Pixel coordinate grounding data
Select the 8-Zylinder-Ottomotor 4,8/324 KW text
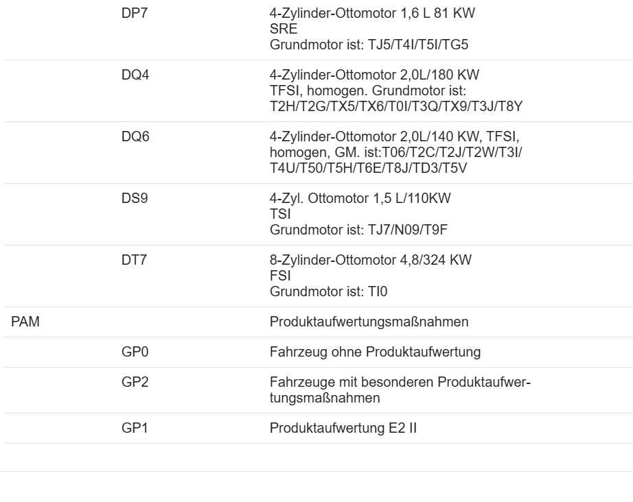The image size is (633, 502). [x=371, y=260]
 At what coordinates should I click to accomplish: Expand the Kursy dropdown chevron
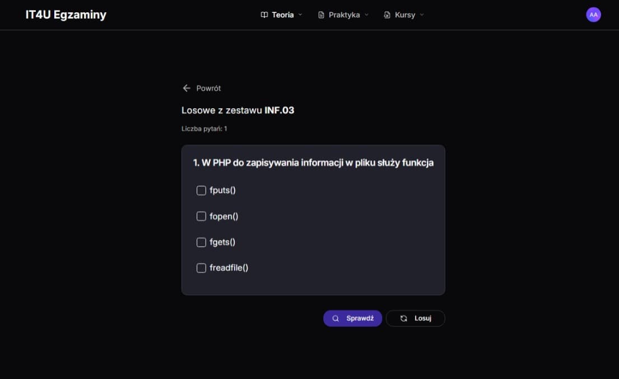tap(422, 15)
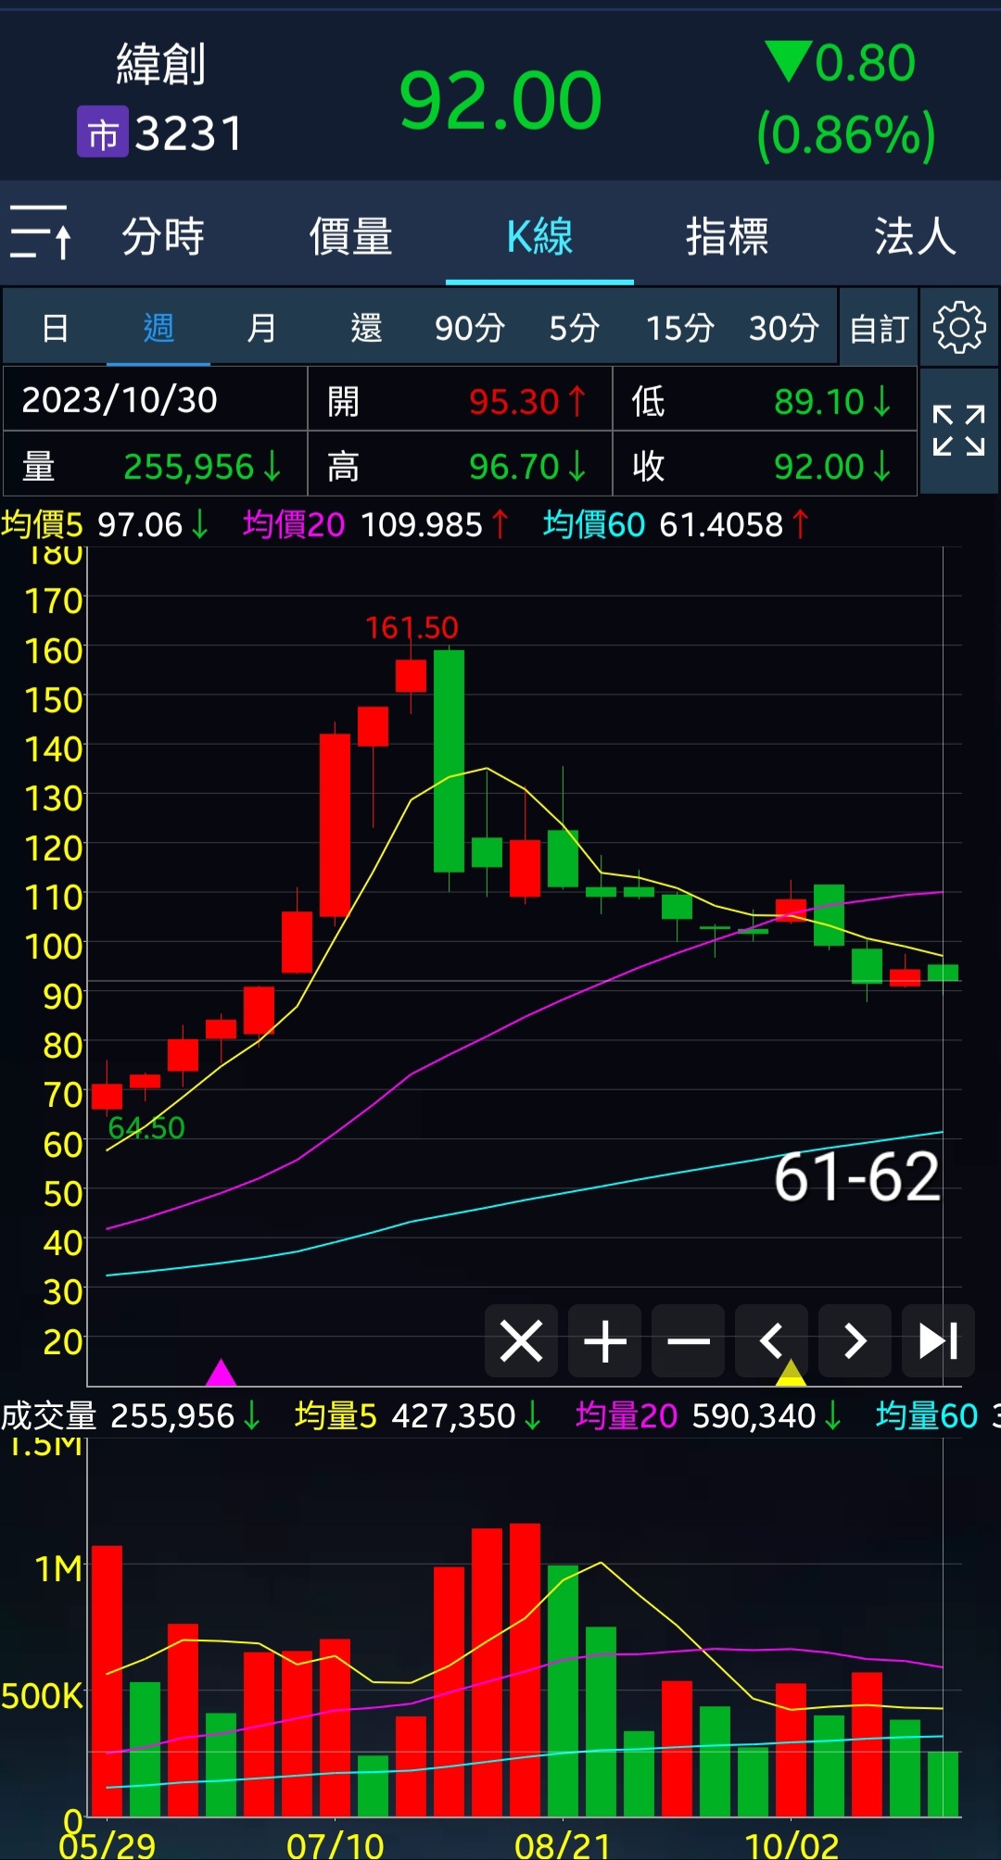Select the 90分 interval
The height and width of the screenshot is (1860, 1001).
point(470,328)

Your instructions
Every picture stays out; reproduce exactly the lines from the one with "At what coordinates" through the last line of the data above.

Problem solution
 At what coordinates should I click to accomplish: Expand the Kursy dropdown chevron
tap(422, 15)
Select the 90分 interval
The height and width of the screenshot is (1860, 1001).
point(470,328)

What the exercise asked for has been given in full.